Light-based information stored as sound for the Digital Information Storage

Researchers at the University of Sydney have successfully managed to store light-based information as sound waves on a computer chip for the first time. The successful conversion and reversion of light-based information to sound waves will help in the development of photonic computers, which are claimed to be 20 times faster than current electronic computers.

As the processing power of computers continues to increase, there are laws of physics that start to create practical problems. For instance, using electrons to transfer data is limited by the speed of electrons, and electronic resistance generates heat, a fact most of us who use laptops and smartphones are well aware of.

A new microchip developed by researchers from the University of Sydney could change that. This chip, fabricated at the Australian Research Council’s Centre of Excellence for Ultrahigh bandwidth Devices for Optical Systems (CUDOS), takes data stored in photons and converts them to sounds waves, and then back to the optical domain.
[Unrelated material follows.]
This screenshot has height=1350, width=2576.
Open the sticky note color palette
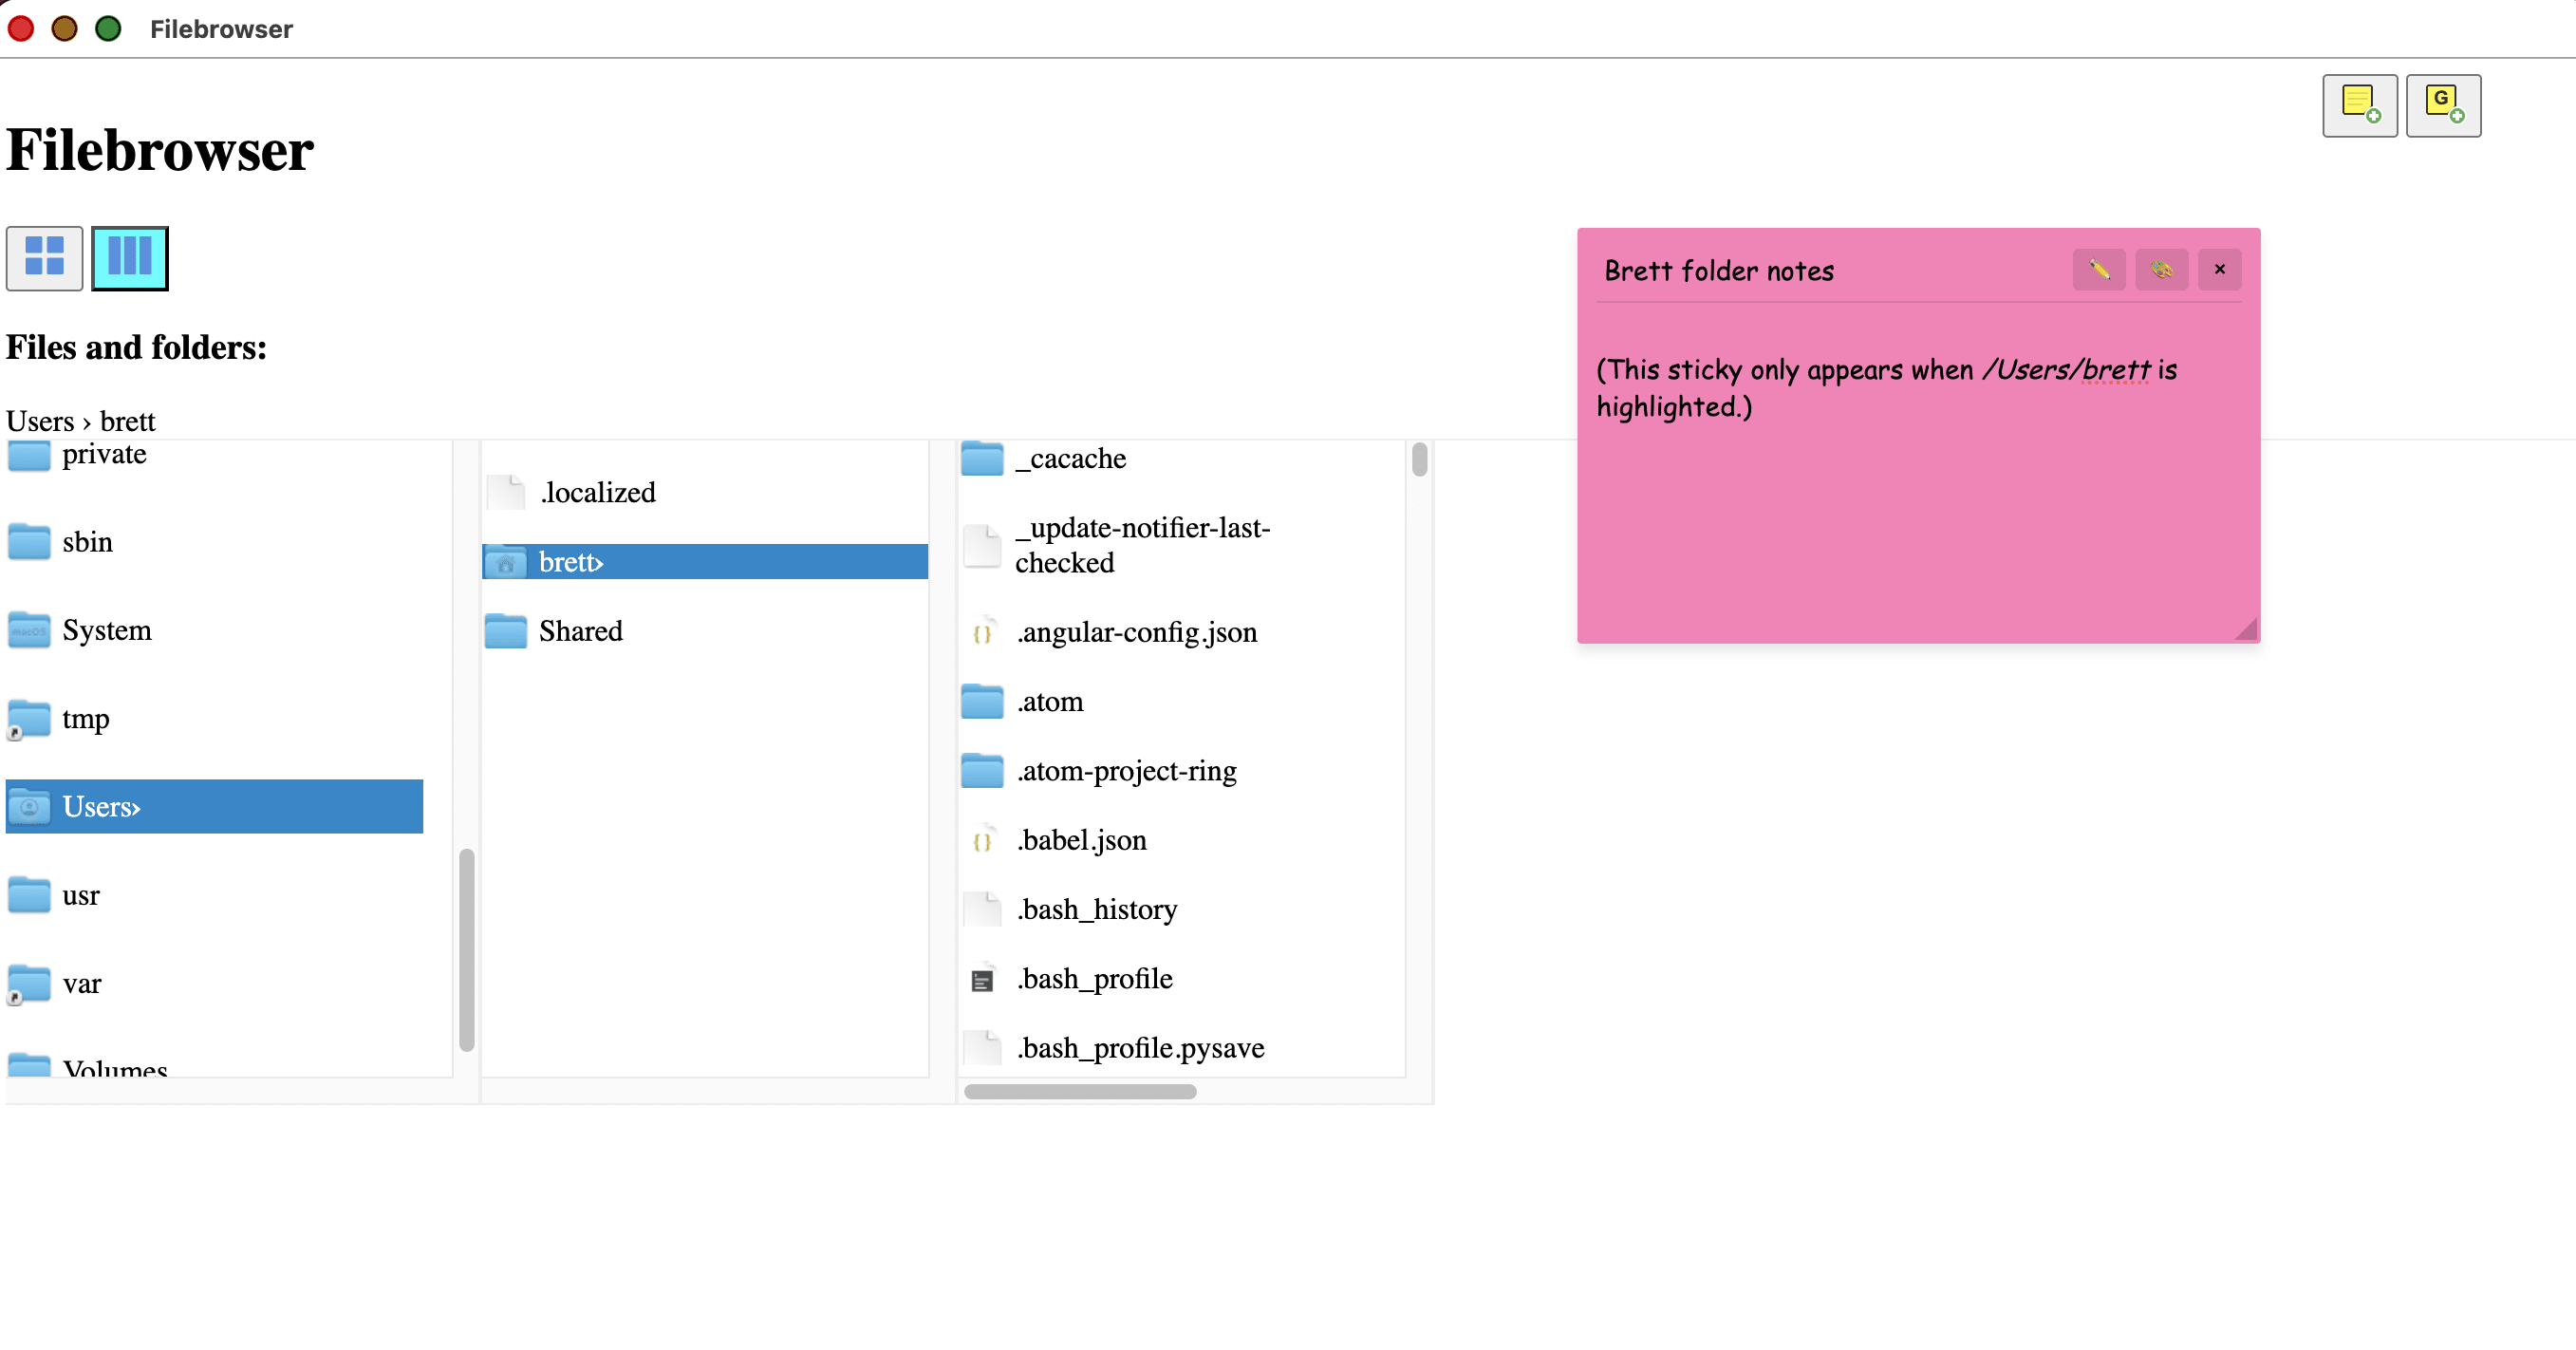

Photons — the particles that make up light — are very good carriers of information, and since they do not have any charge — unlike electrons — they do not cause any heating even as they travel over very long distances through fiber-optic cables. Also, they travel much faster than electrons, meaning computer networks that use photons would be much faster than traditional digital networks relying on electrons. Photons are also impervious to disturbances caused by electromagnetic radiation.

This makes photons an ideal candidate to use in computing, and a lot of research is being done in the field of opto-photonics. However, the speed of photons also creates an inherent problem: they travel too fast for computers to actually process the data being carried by them, therefore making them potentially useless. This problem could be overcome if the photons could somehow be slowed down for processing, before being sent on their way again at their usual speed. And this is where the new microchip comes in.